Вместе с тем в романе заметны несколько особенностей, которые позволяют настаивать на обманчивости его фабулы и присутствии в нем ряда скрытых пластов, определяющих в действительности и его специфику, и оказываемое им эстетическое воздействие. Назовем наиболее очевидные из них.
1. Своеобразие роли рассказчика - одновременно и творца текста, и персонажа, действующего в пределах его художественного мира. Соотношение между Бёрдом-писателем и Бёрдом-протагонистом - вопрос непростой.
2. Недостоверность бёрдовского повествования. Повествовательная стратегия автора постоянно ведет к затуманиванию границы между фантазией и реальностью, а категория «реальности» в данном случае в духе тезиса В. Набокова, заявленного в послесловии к русской версии «Лолиты», должна фигурировать разве что в кавычках. Не зря многие эпизоды романа пестрят упоминанием о «тумане», «дымке», не зря Бёрд-герой то ощущает себя погрузившимся в транс, то цепенеет, теряет
чувство времени, то перемещается в замедленном темпе, словно пребывая во сне. Драматический повтор судьбы и обстоятельства смерти леди Китти представлены нарочито двойственно, все происходящее предельно амбивалентно.
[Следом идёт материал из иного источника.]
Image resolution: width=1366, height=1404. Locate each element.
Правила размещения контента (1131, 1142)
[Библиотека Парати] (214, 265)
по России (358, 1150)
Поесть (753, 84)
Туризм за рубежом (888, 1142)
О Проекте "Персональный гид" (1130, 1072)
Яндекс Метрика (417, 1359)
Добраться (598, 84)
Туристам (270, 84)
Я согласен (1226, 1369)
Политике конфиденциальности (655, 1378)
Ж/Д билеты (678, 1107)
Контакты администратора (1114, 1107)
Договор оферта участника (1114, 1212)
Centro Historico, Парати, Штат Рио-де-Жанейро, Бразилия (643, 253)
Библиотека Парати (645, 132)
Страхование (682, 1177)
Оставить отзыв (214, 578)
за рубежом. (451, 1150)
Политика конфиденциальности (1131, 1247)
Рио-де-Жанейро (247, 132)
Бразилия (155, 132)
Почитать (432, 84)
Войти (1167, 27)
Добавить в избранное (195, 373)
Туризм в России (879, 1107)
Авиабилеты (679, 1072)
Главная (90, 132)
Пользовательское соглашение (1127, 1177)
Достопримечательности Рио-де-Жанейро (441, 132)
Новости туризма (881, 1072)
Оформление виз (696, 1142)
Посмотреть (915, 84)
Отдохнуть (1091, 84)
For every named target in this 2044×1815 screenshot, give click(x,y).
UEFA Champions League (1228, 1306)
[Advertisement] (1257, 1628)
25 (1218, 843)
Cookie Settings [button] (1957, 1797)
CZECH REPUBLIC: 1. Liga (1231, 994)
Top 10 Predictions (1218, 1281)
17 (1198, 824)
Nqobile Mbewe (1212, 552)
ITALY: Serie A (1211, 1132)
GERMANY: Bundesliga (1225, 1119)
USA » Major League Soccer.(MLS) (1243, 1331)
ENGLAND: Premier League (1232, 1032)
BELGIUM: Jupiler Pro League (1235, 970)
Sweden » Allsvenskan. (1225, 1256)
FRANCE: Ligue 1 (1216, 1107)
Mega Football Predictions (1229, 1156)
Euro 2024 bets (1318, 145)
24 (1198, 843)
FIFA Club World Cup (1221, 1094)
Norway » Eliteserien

Отметим, что мы придерживаемся взгляда, согласно которому в игровой поэтике «под амбивалентностью игрового текста понимается заложенная в нем установка на двух- или поливариантное прочтение, при котором автор таким образом манипулирует восприятием читателя, что тот нацелен на одновременное видение альтернативных возможностей прочтения (и интерпретации) как всего текста, так и отдельных его элементов» [10, с. 16].
В связи с этим можно выделить по меньшей мере три основных варианта интерпретации событий романа:
а) Бёрд рассказывает «реальную» фантастически-недостоверную историю своей жизни;
б) Бёрд (или некто, скрывающийся под псевдонимом «Бёрд») пишет роман, который формально строится вокруг фантастически-недостоверной фабулы, но решает совершенно иные, чисто художественные (в том числе и пародийные) задачи;
в) Бёрд - безумен; в результате первоначальной психической травмы, вызванной разбитой любовью и гибелью Анны, он сходит с ума, и все то, что составляет содержание (фабулу) романа, являет собой череду фантастических видений, отражающих внутреннюю борьбу в его сознании и попытку испытать в ином варианте былую любовь.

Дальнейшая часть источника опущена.